◆ **Provided data**:
(begin)

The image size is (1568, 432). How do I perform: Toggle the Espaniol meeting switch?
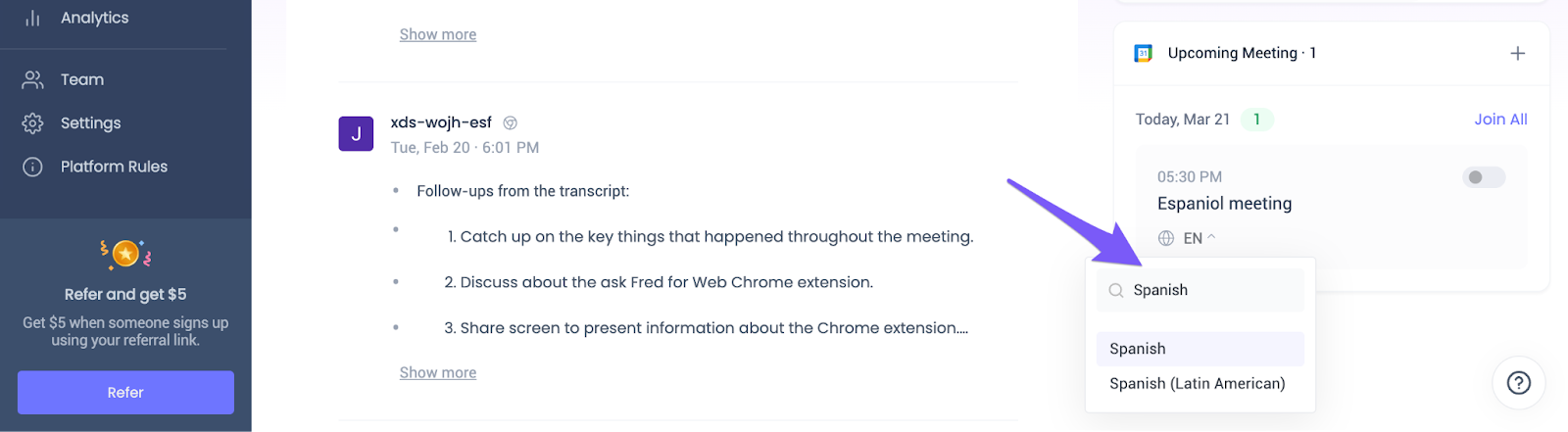tap(1484, 177)
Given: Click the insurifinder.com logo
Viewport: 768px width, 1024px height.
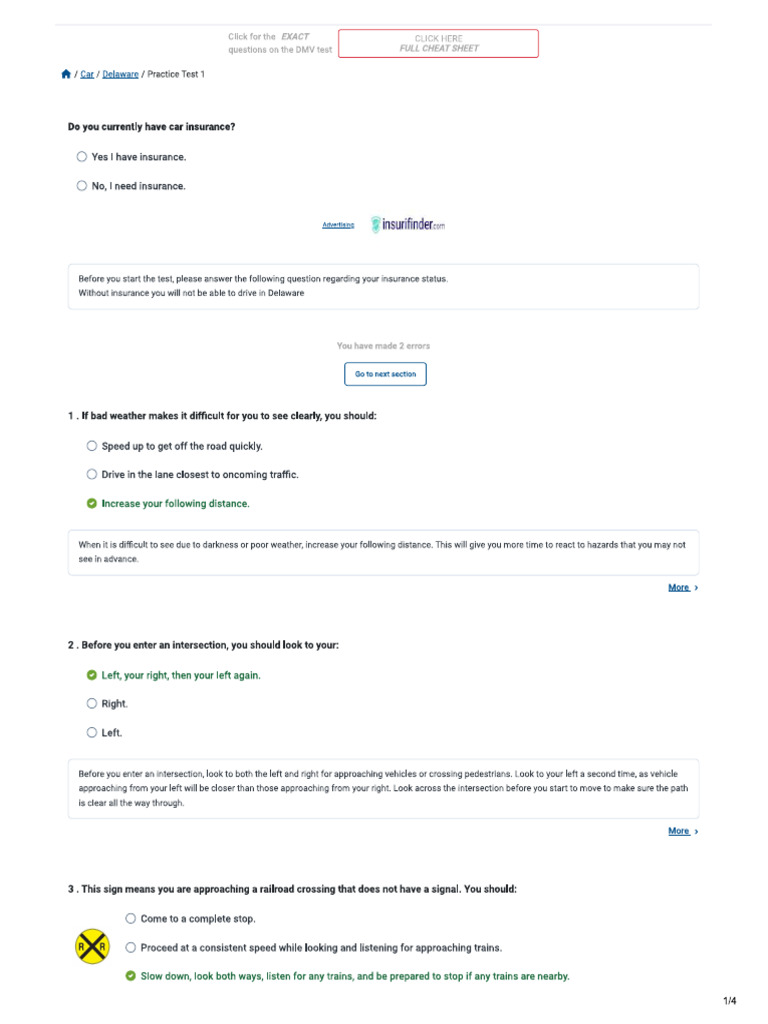Looking at the screenshot, I should click(x=407, y=225).
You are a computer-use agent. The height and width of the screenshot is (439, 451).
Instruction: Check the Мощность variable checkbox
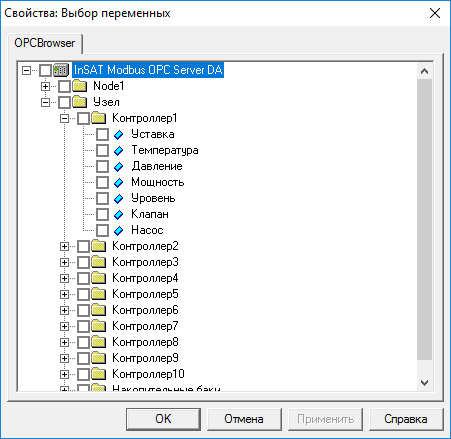[x=102, y=182]
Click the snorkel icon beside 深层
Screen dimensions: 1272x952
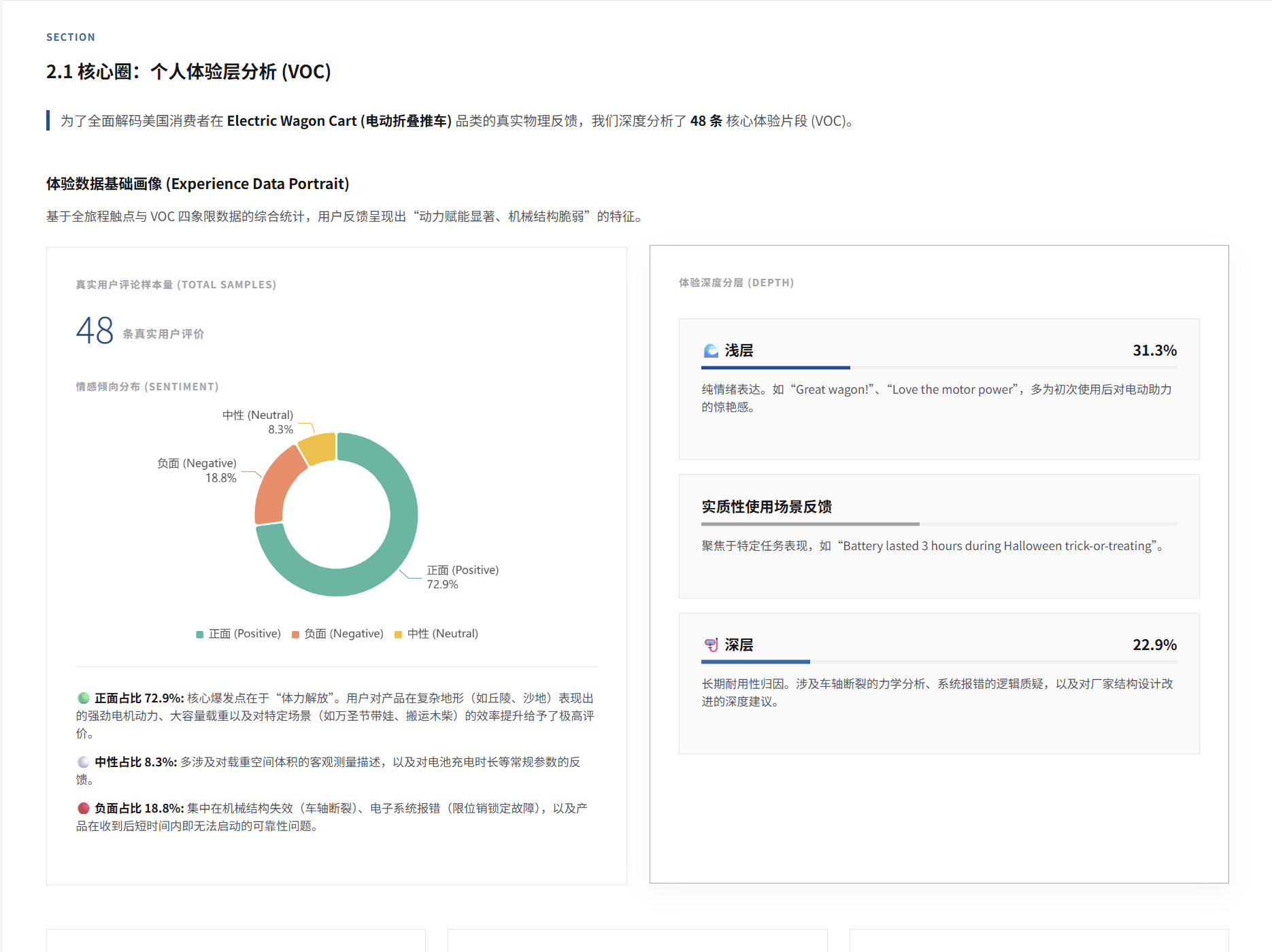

(end)

Please extract all of the lines above word for word, leaving out the pictures.

The image size is (1568, 432). How do I perform: Toggle the Espaniol meeting switch?
tap(1484, 177)
Given: Click the insurifinder.com logo
Viewport: 768px width, 1024px height.
Looking at the screenshot, I should click(x=407, y=225).
You are a computer-use agent. The height and width of the screenshot is (439, 451).
Instruction: Check the Мощность variable checkbox
[x=102, y=182]
Click the snorkel icon beside 深层
Screen dimensions: 1272x952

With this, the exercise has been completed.